AntiConLX Global 2022: Machines to Capture Tastes and Trends

Call us biased, but we reckon Friday's AntiConLX Global was our best one yet! And a big part of our success this year was our fantastic speakers, like Appu Shaji CEO and Chief Scientist at Mobius Labs GmbH. Whether you're catching up on sessions you missed or just want to rewatch - let's jump right into his session on AI and Machine Learning. 

Marketing exists as both a scientific and creative profession. All you data-heads who have been forced to write copy for socials know the pain all too well. 

It's an industry that is at the intersection of content and technology and is considered both an art of understanding tastes, and a science of measuring intent. But this is not easily done. With the sheer scale of content needed and the speed at which choices have to be made, marketers often have to neglect one or the other. But this doesn't have to be the case. 

In Appu's talk, he addresses how visual solutions can be a marketer's best friend. If we learn to train machines to capture both visual and creative tastes, and fit audience behaviour, we'll be able to work faster and with more ease.

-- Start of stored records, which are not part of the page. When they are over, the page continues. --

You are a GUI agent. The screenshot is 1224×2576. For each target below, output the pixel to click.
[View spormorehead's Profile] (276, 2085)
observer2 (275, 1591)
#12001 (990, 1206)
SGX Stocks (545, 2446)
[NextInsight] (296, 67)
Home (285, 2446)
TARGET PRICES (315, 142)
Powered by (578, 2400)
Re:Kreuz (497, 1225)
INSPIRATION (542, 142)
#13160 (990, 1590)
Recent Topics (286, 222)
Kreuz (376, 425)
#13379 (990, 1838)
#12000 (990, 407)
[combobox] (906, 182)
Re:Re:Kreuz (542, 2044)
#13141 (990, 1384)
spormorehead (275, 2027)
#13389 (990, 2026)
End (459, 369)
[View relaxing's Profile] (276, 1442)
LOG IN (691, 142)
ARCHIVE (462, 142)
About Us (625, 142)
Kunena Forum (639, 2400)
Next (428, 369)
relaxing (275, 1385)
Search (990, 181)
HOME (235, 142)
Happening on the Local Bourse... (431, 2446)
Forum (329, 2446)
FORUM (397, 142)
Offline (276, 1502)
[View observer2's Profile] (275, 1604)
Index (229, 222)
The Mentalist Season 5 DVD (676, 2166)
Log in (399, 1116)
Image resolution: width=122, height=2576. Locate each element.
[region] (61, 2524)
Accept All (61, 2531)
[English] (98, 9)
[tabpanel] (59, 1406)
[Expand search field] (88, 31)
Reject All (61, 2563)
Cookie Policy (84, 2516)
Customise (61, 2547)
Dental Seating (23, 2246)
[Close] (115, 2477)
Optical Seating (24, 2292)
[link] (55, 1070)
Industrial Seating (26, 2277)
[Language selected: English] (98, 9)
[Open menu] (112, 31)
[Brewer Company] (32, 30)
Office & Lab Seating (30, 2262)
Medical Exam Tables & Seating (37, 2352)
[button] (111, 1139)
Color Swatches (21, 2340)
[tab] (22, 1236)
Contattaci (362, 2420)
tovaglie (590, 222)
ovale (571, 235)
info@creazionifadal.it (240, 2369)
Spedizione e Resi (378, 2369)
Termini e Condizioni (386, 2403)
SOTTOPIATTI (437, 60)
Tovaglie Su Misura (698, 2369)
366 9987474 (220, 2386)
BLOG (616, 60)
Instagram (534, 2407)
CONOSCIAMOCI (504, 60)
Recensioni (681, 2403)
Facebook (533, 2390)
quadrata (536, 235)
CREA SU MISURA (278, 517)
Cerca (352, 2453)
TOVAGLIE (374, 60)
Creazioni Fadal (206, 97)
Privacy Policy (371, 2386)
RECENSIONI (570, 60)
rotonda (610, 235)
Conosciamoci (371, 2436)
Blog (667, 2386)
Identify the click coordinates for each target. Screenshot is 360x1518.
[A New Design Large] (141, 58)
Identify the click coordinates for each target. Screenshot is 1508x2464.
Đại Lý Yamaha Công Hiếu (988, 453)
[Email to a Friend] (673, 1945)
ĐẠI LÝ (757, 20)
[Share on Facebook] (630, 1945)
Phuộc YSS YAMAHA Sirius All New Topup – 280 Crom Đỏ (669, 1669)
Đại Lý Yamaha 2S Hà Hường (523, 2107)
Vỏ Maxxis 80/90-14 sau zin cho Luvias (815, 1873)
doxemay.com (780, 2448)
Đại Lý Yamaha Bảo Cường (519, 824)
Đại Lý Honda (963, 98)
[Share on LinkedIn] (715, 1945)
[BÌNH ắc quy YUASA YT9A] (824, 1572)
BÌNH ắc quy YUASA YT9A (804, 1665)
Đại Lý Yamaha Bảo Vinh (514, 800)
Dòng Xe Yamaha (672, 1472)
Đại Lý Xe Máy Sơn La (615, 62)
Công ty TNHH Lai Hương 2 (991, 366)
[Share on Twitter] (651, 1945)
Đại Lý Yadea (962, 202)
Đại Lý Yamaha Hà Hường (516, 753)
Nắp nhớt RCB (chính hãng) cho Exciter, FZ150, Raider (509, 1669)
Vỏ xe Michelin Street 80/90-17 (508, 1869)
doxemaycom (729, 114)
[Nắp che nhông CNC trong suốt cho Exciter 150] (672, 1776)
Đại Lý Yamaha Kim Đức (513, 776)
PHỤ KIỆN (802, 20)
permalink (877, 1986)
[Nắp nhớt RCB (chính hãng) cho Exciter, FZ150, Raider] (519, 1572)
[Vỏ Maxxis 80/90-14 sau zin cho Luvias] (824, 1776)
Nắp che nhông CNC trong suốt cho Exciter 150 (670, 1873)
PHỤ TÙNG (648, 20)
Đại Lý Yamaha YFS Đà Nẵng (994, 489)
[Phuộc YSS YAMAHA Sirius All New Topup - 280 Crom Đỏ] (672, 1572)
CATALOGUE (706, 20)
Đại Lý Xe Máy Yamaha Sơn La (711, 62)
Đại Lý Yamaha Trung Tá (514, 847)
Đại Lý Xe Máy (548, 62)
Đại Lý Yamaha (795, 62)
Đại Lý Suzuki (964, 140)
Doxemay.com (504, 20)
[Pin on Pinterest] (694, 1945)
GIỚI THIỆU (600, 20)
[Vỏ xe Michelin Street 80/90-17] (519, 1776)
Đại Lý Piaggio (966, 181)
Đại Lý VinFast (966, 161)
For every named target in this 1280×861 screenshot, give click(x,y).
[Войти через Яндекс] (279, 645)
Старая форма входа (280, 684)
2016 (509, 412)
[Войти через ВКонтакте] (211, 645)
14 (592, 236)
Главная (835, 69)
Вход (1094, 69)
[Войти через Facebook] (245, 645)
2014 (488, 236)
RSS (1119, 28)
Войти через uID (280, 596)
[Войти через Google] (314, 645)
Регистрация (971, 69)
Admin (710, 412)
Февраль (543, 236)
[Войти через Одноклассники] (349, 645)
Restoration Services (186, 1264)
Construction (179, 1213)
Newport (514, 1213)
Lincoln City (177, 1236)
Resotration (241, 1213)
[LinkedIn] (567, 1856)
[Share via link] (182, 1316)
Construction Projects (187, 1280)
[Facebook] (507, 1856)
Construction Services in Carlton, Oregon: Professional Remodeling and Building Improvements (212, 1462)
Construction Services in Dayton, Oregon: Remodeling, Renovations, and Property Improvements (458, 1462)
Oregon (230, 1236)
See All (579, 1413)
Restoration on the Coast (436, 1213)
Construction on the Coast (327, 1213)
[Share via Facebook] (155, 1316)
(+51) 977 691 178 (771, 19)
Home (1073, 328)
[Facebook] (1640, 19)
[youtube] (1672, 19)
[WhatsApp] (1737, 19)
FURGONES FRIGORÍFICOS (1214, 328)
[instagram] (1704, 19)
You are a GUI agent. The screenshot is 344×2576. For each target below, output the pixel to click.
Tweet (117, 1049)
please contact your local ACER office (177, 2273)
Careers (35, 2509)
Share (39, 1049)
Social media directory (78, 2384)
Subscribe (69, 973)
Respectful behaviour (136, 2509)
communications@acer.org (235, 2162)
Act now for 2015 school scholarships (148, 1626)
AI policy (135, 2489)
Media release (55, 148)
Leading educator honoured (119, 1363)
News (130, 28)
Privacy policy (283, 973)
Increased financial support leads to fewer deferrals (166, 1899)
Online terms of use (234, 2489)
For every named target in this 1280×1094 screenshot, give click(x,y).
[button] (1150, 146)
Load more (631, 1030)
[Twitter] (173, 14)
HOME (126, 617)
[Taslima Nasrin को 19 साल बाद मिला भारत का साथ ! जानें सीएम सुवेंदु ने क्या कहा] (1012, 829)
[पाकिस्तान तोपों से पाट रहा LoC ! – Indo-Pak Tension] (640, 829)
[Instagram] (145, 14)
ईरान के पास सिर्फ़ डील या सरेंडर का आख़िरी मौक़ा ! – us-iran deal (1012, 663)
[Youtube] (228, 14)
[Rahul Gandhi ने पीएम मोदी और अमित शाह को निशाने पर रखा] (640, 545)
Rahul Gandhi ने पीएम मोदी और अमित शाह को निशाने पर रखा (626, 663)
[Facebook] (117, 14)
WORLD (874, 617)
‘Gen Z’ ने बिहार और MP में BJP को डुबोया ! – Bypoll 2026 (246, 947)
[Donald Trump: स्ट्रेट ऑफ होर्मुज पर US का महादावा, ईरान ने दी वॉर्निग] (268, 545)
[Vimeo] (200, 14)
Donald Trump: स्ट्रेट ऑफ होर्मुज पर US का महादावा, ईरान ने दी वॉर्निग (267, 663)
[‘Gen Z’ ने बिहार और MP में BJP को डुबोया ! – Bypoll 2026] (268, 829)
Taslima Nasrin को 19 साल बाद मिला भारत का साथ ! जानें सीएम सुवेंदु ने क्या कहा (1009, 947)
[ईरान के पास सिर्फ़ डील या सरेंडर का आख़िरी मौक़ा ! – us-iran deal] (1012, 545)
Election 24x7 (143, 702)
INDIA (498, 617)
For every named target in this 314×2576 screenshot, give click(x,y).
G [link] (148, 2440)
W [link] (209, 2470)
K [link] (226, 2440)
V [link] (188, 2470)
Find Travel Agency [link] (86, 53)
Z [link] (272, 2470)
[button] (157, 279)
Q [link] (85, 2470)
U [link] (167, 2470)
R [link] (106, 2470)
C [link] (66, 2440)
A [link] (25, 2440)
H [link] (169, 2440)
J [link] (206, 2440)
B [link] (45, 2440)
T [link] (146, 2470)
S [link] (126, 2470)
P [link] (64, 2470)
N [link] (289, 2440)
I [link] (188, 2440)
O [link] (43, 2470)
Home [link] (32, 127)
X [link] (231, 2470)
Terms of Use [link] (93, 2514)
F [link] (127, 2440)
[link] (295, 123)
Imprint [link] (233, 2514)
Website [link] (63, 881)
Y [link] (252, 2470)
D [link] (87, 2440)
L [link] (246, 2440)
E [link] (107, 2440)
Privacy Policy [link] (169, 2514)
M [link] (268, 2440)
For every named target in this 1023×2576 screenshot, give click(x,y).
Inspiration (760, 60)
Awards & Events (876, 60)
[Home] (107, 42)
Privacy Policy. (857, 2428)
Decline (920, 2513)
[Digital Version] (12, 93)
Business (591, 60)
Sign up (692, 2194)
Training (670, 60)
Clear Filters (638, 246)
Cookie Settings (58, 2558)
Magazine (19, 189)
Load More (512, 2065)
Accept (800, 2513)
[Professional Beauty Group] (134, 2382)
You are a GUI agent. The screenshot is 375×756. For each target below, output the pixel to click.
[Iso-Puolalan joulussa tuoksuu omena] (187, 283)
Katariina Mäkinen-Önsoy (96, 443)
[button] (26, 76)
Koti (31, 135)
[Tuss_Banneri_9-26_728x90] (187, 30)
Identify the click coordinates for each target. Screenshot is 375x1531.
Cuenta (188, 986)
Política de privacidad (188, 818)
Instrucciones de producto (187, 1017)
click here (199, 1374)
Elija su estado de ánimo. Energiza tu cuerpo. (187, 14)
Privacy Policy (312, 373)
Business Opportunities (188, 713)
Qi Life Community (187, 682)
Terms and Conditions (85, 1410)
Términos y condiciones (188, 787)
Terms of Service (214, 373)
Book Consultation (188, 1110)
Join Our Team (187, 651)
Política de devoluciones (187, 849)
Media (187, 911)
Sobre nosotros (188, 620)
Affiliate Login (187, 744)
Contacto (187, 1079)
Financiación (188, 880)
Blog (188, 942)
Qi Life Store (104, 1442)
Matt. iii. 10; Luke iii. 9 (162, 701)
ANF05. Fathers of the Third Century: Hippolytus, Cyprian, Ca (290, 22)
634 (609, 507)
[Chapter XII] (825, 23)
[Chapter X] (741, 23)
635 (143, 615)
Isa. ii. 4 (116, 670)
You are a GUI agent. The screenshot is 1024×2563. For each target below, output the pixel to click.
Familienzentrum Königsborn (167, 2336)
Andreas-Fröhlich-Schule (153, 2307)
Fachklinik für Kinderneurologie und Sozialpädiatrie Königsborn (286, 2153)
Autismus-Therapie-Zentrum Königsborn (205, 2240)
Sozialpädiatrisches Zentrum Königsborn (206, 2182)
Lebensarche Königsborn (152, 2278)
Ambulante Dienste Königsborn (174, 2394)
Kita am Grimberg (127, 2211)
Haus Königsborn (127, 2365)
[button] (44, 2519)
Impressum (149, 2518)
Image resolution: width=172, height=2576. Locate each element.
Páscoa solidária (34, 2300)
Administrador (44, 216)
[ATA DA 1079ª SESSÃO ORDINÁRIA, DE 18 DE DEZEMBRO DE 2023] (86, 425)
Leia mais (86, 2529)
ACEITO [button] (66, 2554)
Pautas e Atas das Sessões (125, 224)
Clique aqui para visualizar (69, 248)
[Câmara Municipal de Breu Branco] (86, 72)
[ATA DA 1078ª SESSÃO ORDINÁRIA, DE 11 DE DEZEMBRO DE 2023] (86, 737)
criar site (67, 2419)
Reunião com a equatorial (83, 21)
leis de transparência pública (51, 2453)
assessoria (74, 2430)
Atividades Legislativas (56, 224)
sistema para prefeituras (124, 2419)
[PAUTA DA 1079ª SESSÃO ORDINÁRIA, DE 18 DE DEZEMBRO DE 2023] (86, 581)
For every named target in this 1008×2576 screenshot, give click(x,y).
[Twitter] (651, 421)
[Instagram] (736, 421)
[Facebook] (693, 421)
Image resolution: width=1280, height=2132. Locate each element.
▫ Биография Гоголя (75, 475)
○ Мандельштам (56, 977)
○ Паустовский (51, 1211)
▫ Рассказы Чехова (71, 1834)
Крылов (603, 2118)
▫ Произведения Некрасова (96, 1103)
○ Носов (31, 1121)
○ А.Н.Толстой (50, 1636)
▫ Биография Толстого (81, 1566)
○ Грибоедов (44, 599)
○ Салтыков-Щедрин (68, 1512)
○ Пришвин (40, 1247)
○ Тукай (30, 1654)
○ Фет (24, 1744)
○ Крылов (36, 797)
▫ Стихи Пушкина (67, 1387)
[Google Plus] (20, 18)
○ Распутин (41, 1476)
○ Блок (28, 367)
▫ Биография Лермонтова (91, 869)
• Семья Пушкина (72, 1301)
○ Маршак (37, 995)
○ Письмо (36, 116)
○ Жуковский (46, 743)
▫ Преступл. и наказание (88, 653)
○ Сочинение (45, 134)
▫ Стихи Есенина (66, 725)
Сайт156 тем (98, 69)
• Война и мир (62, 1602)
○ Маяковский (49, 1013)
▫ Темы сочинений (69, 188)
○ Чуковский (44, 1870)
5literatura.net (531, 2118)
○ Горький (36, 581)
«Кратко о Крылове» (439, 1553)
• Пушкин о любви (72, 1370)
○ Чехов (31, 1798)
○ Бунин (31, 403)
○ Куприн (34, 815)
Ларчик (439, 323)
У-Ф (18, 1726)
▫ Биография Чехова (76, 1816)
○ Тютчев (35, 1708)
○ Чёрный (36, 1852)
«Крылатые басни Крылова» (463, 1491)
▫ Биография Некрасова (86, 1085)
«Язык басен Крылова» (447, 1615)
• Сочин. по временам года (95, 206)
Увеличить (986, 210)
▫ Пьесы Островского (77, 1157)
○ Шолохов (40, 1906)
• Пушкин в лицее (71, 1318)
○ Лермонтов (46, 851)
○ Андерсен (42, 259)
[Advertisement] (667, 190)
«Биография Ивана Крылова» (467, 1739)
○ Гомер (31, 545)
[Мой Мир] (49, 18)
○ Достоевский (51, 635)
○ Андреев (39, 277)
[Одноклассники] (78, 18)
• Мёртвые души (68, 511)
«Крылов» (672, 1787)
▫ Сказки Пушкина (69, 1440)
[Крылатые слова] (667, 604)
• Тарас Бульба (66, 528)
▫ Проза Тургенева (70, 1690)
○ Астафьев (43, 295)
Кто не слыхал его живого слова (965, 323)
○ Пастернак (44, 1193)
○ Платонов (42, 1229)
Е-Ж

How will AI help with that, you ask? Through powerful and automatic recommendations.

Appu is CEO and Chief Scientist of Mobius Labs, a provider of next-generation computer vision solutions. He has over 18 years of experience in Computer Vision and AI, having started 3 companies including Mobius Labs in 2018. His goal has been to take computer vision to every application.  Previously, Appu headed research and AI innovation at EveEm.

I started my career more as a geek or a nerd. I did a PhD and postdoc in machine learning and was into mathematics. But one other part of me sort of loved the art side, the business side.

So, like his own personality, Appu looked to combine the two fields. He aims to make sure that all these pieces interact. So, that's where AI algorithms come in. Specifically, the Mobius algorithm goes beyond existing algorithms to capture something more subjective, and more personal. 

So, how can machine learning come into that process, and lead from marketers' own processes, in an interesting way? Well, content, of course. It is king, after all. 

One of the biggest issues and challenges with content is asking why certain content is interesting for a specific audience. How can you understand and identify the reasons, and how can you track interest? Then, how do you actually find the content which is engaging to an audience, and then how can you find that in scale?

The first step is to identify audience tastes. But this also has to be done on the macro level, and then in more subtle details. What are the trends people are looking for at this moment? With Morbius Labs, they concentrate on a visual medium, in terms of images, and videos. 

Finding this correct content, in order to communicate your message to an audience, is highly important. But in the digital world, every customer is bombarded with waves of content. So the act of curation is difficult. So, how can machine learning algorithms come in?

Appu gives an example. Take a company marketing for two different brands, both for young people from 2022, with modern aesthetics. But with both, there is a visual difference. One is sportier, one is more trendy. This is very difficult to quantify. But this is where AI comes in. With Mobius' machine learning models, which can be trained to distinguish between these two brands, and select images of the one particular brand, marketers can find images which fit perfectly with that brand. One was performing well with influencers in a specific niche, so was chosen for the brand it fitted most. 

anticonlx machines to capture tastes and trends

Another aspect of machine learning is the trend aspect. This can be seen as a 'real-life' measurement, where marketers can actually look at, surprise surprise, real-life measurements. If you have the data to train your AI models, you can capture the trends happening for your use cases.

Often, this is a very emotional sell. People never buy a product, they are buying a feeling,  nostalgia, or something with identifiable images. So, if you can hyper-personalise your messaging, the marketing ROI becomes meaningful. 

So, making it hyper-personalised is something Morbius clients are able to do, as they can understand what is embedded in the visual data, as the AI is able to un-mine it. This was a typical blocker. Often marketers can get all the cookie data and can get all the analytics data. But what is really missing is they don't have the content that users were looking for, or interacting with. 

When they understand the content people want, brands can create the product and experience they want. For example, they could send hyper-specialised mailing campaigns. All this feeds into generating the perfect product. Appu gives the example of a photo book customer, who was printing a lot of Bar Mitzvah photos. When they understood this, they could design a product specifically for this event. So, they could actually analyse the data, understand the trends and build something special. 

So, rather than crunching 10M videos and photos to figure out what works for your brand, AI allows marketers to work at a huge scale.